Начинающий писатель трудился над рукописью где-то между 1936 и 1938 гг., но при жизни так и не напечатал. Судя по всему, еще не поставив точки, он понял, что книга не состоялась, и почел за благо отложить ее в дальний ящик стола. Чересчур разномастна она была по стилистике, неловка в своей композиционной нарочитости, слишком очевидны заимствования и прямолинейно, в лоб, подана житейская философия. Получилась черновая лабораторная «прикидка», годная лишь к тому, чтобы послужить первичной заготовкой для следующей повести – «Посторонний», которая и принесла Камю широкое признание, а позже и мировую славу.

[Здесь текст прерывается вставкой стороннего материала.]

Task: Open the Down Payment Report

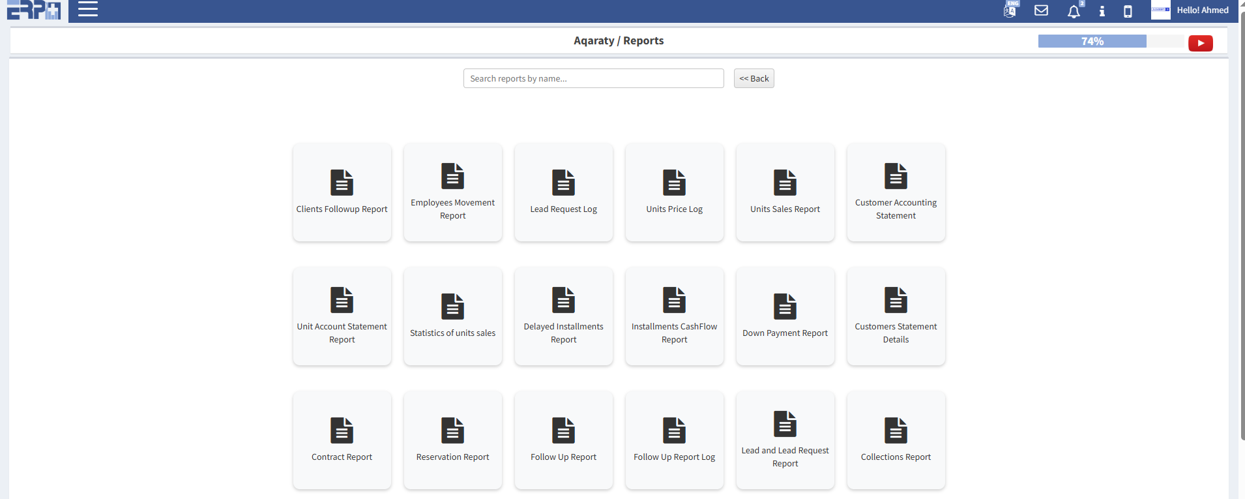Action: pyautogui.click(x=785, y=316)
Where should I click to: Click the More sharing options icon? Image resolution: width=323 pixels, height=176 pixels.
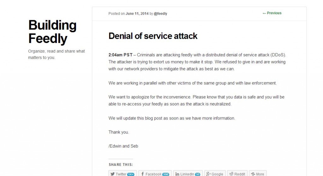tap(253, 174)
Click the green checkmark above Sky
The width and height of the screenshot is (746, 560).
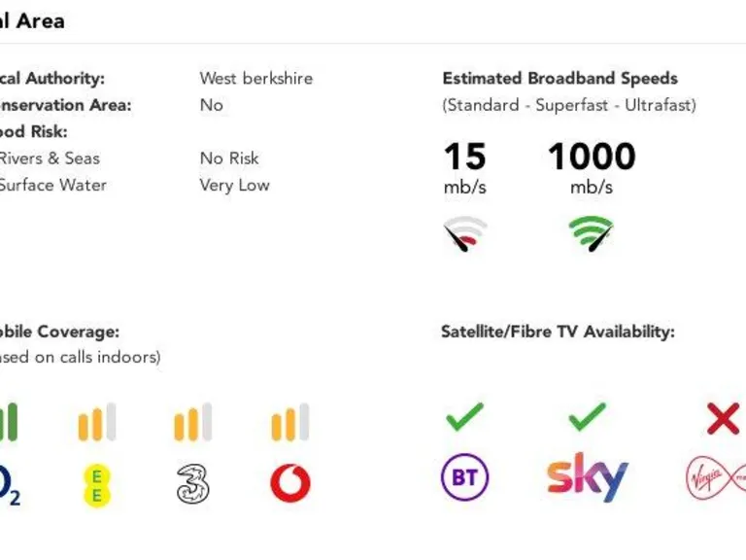(x=588, y=417)
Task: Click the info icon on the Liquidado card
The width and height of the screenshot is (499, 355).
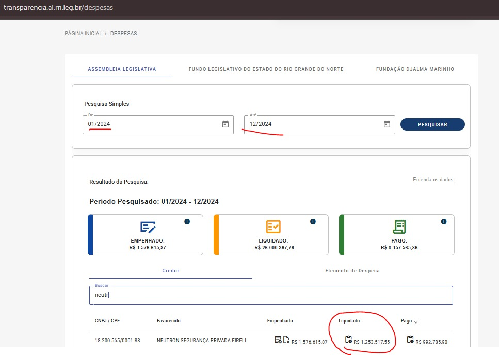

Имя героя «Счастливой смерти» произносится [89] точно так же, как имя будущего «постороннего» – Мерсо. Да и жизнь этот алжирский служащий ведет похожую – невзрачную, скудную, поделенную между хождением в присутствие, краткими, но терпкими «языческими» наслаждениями здорового тела и полудремой у окна по вечерам и в воскресные дни. Он тоже недавно потерял мать, тоже изредка ходит в киношку и спит с приятельницей, не испытывая к ней ничего, кроме плотского влечения. И тоже совершает убийство. Только хладнокровное, по-раскольниковски расчисленное, а не случившееся словно бы невольно, в странном полуобмороке, как у его преемника. Правда, без раскольниковских наполеоновских замашек и лихорадочной трагедийности, но и без последующей пытки совестью, а затем покаяния.
89
Хотя в написании выглядит несколько иначе.